## TO BE DONE
Rewrite the entries below, replacing "GUI agent" with "interface assistant" and leaving everything else unchanged.

## DATASET RECORDS
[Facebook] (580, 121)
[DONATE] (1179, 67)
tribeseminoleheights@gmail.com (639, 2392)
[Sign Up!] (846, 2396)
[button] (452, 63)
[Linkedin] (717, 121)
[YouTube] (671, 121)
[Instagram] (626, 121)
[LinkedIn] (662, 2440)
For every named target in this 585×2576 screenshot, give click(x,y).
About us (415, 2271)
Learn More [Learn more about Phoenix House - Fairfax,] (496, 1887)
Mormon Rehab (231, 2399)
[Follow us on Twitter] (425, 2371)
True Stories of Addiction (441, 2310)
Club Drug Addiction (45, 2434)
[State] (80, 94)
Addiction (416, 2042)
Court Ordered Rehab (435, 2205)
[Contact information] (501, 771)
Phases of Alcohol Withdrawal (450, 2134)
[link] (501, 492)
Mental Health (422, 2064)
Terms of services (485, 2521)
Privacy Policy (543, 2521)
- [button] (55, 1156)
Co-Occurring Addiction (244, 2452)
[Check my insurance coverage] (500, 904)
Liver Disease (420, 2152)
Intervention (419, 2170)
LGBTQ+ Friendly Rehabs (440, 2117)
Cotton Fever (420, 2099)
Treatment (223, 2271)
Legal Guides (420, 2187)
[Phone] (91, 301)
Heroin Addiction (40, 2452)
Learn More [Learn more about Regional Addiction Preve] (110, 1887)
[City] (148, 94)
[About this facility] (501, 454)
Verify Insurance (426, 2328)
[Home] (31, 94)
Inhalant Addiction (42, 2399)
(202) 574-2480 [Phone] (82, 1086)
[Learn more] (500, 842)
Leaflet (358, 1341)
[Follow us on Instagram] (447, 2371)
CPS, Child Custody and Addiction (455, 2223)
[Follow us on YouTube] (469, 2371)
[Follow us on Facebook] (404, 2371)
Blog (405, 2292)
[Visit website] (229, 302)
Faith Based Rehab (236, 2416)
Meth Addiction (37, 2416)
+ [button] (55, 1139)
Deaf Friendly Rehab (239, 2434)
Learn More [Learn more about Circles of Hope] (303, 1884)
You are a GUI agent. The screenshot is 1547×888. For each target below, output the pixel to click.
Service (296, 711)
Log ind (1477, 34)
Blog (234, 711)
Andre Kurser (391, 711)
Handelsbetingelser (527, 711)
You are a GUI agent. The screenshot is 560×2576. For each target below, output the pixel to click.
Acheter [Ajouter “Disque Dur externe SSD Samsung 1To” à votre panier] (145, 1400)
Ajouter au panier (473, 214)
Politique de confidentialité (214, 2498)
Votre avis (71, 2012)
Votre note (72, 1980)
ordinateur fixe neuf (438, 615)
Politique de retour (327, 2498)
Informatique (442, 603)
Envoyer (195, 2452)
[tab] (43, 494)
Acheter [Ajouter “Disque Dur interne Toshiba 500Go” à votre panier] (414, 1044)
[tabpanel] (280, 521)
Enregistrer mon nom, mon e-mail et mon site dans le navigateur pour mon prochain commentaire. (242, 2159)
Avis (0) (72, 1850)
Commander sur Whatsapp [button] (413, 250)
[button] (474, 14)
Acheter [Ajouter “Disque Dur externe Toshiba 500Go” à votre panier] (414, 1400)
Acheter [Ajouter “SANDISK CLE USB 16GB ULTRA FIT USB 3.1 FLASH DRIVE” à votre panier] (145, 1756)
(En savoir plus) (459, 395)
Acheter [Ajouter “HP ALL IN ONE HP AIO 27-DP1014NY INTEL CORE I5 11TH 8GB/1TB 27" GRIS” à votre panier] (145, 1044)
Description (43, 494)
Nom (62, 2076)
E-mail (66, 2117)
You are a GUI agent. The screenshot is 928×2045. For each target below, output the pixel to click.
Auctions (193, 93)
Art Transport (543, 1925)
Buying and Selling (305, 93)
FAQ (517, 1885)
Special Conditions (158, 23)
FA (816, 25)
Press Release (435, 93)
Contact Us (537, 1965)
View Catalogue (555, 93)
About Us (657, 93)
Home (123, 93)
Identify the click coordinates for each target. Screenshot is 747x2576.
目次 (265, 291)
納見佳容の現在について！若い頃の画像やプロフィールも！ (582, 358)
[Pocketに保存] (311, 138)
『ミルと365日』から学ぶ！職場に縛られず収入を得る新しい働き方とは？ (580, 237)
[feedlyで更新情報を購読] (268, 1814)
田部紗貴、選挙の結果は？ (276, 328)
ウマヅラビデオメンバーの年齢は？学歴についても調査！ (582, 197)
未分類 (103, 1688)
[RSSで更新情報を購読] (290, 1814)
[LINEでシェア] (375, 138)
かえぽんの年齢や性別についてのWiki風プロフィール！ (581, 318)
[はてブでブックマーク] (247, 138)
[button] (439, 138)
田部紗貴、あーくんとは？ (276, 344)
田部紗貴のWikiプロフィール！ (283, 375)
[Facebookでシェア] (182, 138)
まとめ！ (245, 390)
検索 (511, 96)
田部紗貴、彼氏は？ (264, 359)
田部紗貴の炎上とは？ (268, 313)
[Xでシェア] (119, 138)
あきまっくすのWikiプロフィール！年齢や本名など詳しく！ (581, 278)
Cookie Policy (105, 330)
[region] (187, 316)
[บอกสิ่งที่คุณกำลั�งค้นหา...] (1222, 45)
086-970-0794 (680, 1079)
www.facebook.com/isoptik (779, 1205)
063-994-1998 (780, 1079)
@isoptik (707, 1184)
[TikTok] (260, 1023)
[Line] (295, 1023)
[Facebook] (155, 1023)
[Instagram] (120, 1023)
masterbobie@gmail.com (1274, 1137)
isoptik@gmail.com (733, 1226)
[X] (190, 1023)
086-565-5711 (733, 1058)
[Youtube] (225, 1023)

## ANSWER TO THE PROBLEM
[Facebook] (580, 121)
[DONATE] (1179, 67)
tribeseminoleheights@gmail.com (639, 2392)
[Sign Up!] (846, 2396)
[button] (452, 63)
[Linkedin] (717, 121)
[YouTube] (671, 121)
[Instagram] (626, 121)
[LinkedIn] (662, 2440)
For every named target in this 585×2576 screenshot, give click(x,y).
About us (415, 2271)
Learn More [Learn more about Phoenix House - Fairfax,] (496, 1887)
Mormon Rehab (231, 2399)
[Follow us on Twitter] (425, 2371)
True Stories of Addiction (441, 2310)
Club Drug Addiction (45, 2434)
[State] (80, 94)
Addiction (416, 2042)
Court Ordered Rehab (435, 2205)
[Contact information] (501, 771)
Phases of Alcohol Withdrawal (450, 2134)
[link] (501, 492)
Mental Health (422, 2064)
Terms of services (485, 2521)
Privacy Policy (543, 2521)
- [button] (55, 1156)
Co-Occurring Addiction (244, 2452)
[Check my insurance coverage] (500, 904)
Liver Disease (420, 2152)
Intervention (419, 2170)
LGBTQ+ Friendly Rehabs (440, 2117)
Cotton Fever (420, 2099)
Treatment (223, 2271)
Legal Guides (420, 2187)
[Phone] (91, 301)
Heroin Addiction (40, 2452)
Learn More [Learn more about Regional Addiction Preve] (110, 1887)
[City] (148, 94)
[About this facility] (501, 454)
Verify Insurance (426, 2328)
[Home] (31, 94)
Inhalant Addiction (42, 2399)
(202) 574-2480 [Phone] (82, 1086)
[Learn more] (500, 842)
Leaflet (358, 1341)
[Follow us on Instagram] (447, 2371)
CPS, Child Custody and Addiction (455, 2223)
[Follow us on YouTube] (469, 2371)
[Follow us on Facebook] (404, 2371)
Blog (405, 2292)
[Visit website] (229, 302)
Faith Based Rehab (236, 2416)
Meth Addiction (37, 2416)
+ [button] (55, 1139)
Deaf Friendly Rehab (239, 2434)
Learn More [Learn more about Circles of Hope] (303, 1884)
You are a interface assistant. The screenshot is 1547×888. For each target below, output the pixel to click.
Service (296, 711)
Log ind (1477, 34)
Blog (234, 711)
Andre Kurser (391, 711)
Handelsbetingelser (527, 711)
You are a interface assistant. The screenshot is 560×2576. For each target below, output the pixel to click.
Acheter [Ajouter “Disque Dur externe SSD Samsung 1To” à votre panier] (145, 1400)
Ajouter au panier (473, 214)
Politique de confidentialité (214, 2498)
Votre avis (71, 2012)
Votre note (72, 1980)
ordinateur fixe neuf (438, 615)
Politique de retour (327, 2498)
Informatique (442, 603)
Envoyer (195, 2452)
[tab] (43, 494)
Acheter [Ajouter “Disque Dur interne Toshiba 500Go” à votre panier] (414, 1044)
[tabpanel] (280, 521)
Enregistrer mon nom, mon e-mail et mon site dans le navigateur pour mon prochain commentaire. (242, 2159)
Avis (0) (72, 1850)
Commander sur Whatsapp [button] (413, 250)
[button] (474, 14)
Acheter [Ajouter “Disque Dur externe Toshiba 500Go” à votre panier] (414, 1400)
Acheter [Ajouter “SANDISK CLE USB 16GB ULTRA FIT USB 3.1 FLASH DRIVE” à votre panier] (145, 1756)
(En savoir plus) (459, 395)
Acheter [Ajouter “HP ALL IN ONE HP AIO 27-DP1014NY INTEL CORE I5 11TH 8GB/1TB 27" GRIS” à votre panier] (145, 1044)
Description (43, 494)
Nom (62, 2076)
E-mail (66, 2117)
You are a interface assistant. The screenshot is 928×2045. For each target below, output the pixel to click.
Auctions (193, 93)
Art Transport (543, 1925)
Buying and Selling (305, 93)
FAQ (517, 1885)
Special Conditions (158, 23)
FA (816, 25)
Press Release (435, 93)
Contact Us (537, 1965)
View Catalogue (555, 93)
About Us (657, 93)
Home (123, 93)
Identify the click coordinates for each target. Screenshot is 747x2576.
目次 (265, 291)
納見佳容の現在について！若い頃の画像やプロフィールも！ (582, 358)
[Pocketに保存] (311, 138)
『ミルと365日』から学ぶ！職場に縛られず収入を得る新しい働き方とは？ (580, 237)
[feedlyで更新情報を購読] (268, 1814)
田部紗貴、選挙の結果は？ (276, 328)
ウマヅラビデオメンバーの年齢は？学歴についても調査！ (582, 197)
未分類 (103, 1688)
[RSSで更新情報を購読] (290, 1814)
[LINEでシェア] (375, 138)
かえぽんの年齢や性別についてのWiki風プロフィール！ (581, 318)
[はてブでブックマーク] (247, 138)
[button] (439, 138)
田部紗貴、あーくんとは？ (276, 344)
田部紗貴のWikiプロフィール！ (283, 375)
[Facebookでシェア] (182, 138)
まとめ！ (245, 390)
検索 (511, 96)
田部紗貴、彼氏は？ (264, 359)
田部紗貴の炎上とは？ (268, 313)
[Xでシェア] (119, 138)
あきまっくすのWikiプロフィール！年齢や本名など詳しく！ (581, 278)
Cookie Policy (105, 330)
[region] (187, 316)
[บอกสิ่งที่คุณกำลั�งค้นหา...] (1222, 45)
086-970-0794 (680, 1079)
www.facebook.com/isoptik (779, 1205)
063-994-1998 (780, 1079)
@isoptik (707, 1184)
[TikTok] (260, 1023)
[Line] (295, 1023)
[Facebook] (155, 1023)
[Instagram] (120, 1023)
masterbobie@gmail.com (1274, 1137)
isoptik@gmail.com (733, 1226)
[X] (190, 1023)
086-565-5711 (733, 1058)
[Youtube] (225, 1023)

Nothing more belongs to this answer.